任务目标: 逐字抄录下文苏宁易购爬虫一文中的一段，该段以含有“print('num of cat1”的词句开头，至“print('category_2_id:', json_dict['rs'][i]['children'][j]['id'])”结束。
--- 原文 ---
苏宁易购全站爬虫(scrapy-redis分布式采集存储到mongoDB)

fiddler抓包获取移动端接口,高速采集苏宁易购全站商品而不会对对方服务器产生太多干扰

这几天爬了京东和苏宁易购的全站,京东450万左右的sku,苏宁易购280多万sku。虽然会有些漏网之鱼,但是肯定不多。两个网站都是调用的移动端APP的接口,fiddler抓包即可,只是需要注意构造的url是否合理,不然很容易漏掉很多sku。

记得京东某个副总裁说京东有500多万sku,和我这个爬虫结果基本一致,毕竟要考虑程序的错误率和反爬。京东对IP的封杀比较厉害,爬取全站估计需要十万左右的IP才够用,苏宁相对来说比较容易,一天就能爬完所有商品。

先记录下苏宁易购的爬虫过程吧。

目的:通过APP接口爬取全站商品

fiddler可以方便地抓取app接口,手机root后和PC在同一个WIFI下,手机wifi设置代理,服务器主机名填写PC的IP(局域网IP,ipconfig /all可以查询),端口填写8888(fiddler的默认端口)。这里需要注意的是,如果你PC打开了jupyter notebook,一定要确保jupyter notebook不能使用8888端口,jupyter notebook –port=7777 这样可以使用不同端口。

fiddler的具体使用google下即可,我的博客也曾经提到过。这里的接口:

https://search.suning.com/emall/mobile/clientSearch.jsonp?set=5&ps=120&channelId=MOBILE&keyword=空调免息&st=0&ci=&cf=&sc=&cityId=459&cp=26&iv=-1&ct=-1&sp=&spf=&prune=1&cat1_大家电_cat2_空调_cat3_空调免息
需要注意的是,这里用的关键词搜索,也可以用ci这个分类。这个分类代码并不是每一个三级分类都有,有的只能用关键词

苏宁爬虫的关键就是抓包构造url,这里贴出代码来:

import json
import pprint
import re
import redis
from urllib import parse

cat3_urls = []
pp = pprint.PrettyPrinter(indent=4)
with open(r'E:\splash\suning\suning_cat.json', 'r') as f:
    json_dict = json.load(f)    
#     pp.pprint(json_dict['rs'])
    print('num of cat1 categories:', len(json_dict['rs']))
    
    for i in range(1, len(json_dict['rs'])-3):
        category_1_name = json_dict['rs'][i]['dirName']
        print('category_1: ', category_1_name)
        print('category_1_id: ', json_dict['rs'][i]['id'])
        print(f'num of cat2 categories under {category_1_name}:', len(json_dict['rs'][i]))
        for j in range(len(json_dict['rs'][i]['children'])):
            try:
#                 print('name of category_2:', json_dict['rs'][i]['children'][j])
                category_2_name = json_dict['rs'][i]['children'][j]['dirName']
                print('category_2_id:', json_dict['rs'][i]['children'][j]['id'])
                num_cat3 = len(json_dict['rs'][i]['children'][j]['children'])
                print(f'num of categories in category_2_{category_2_name}:', num_cat3)  
                print(f'num_{j} cat2_{category_2_name} under category_1_{category_1_name}: ')
                pp.pprint(json_dict['rs'][i]['children'][j]['children'])
                # pp.pprint(json_dict['rs'][i]['children'][j]['children'])
                print('\n\ncategory_3:')
                for k in range(0, len(json_dict['rs'][i]['children'][j]['children'])):
                    print(f'num{k} cat3 under cat1_{category_1_name}_cat2_{category_2_name}')
--- 数据列表 ---
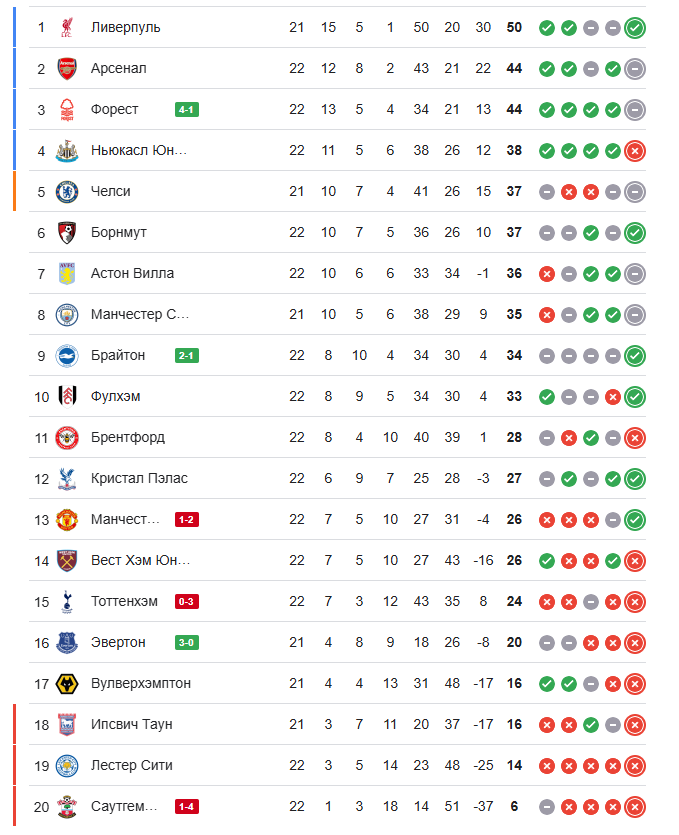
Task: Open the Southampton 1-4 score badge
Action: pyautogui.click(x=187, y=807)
---
--- 数据列表 ---
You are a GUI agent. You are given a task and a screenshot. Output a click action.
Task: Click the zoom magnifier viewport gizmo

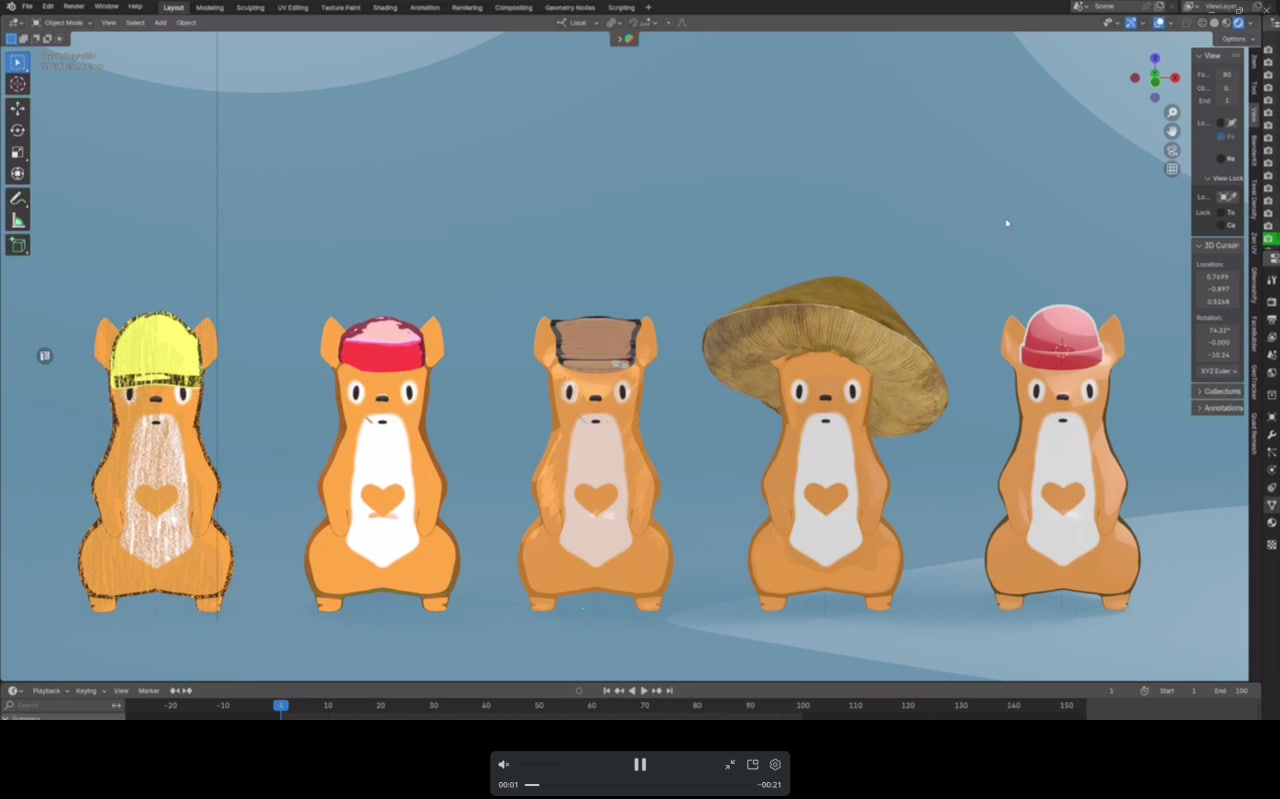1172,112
---
本题结果:
print('num of cat1 categories:', len(json_dict['rs']))
    
    for i in range(1, len(json_dict['rs'])-3):
        category_1_name = json_dict['rs'][i]['dirName']
        print('category_1: ', category_1_name)
        print('category_1_id: ', json_dict['rs'][i]['id'])
        print(f'num of cat2 categories under {category_1_name}:', len(json_dict['rs'][i]))
        for j in range(len(json_dict['rs'][i]['children'])):
            try:
#                 print('name of category_2:', json_dict['rs'][i]['children'][j])
                category_2_name = json_dict['rs'][i]['children'][j]['dirName']
                print('category_2_id:', json_dict['rs'][i]['children'][j]['id'])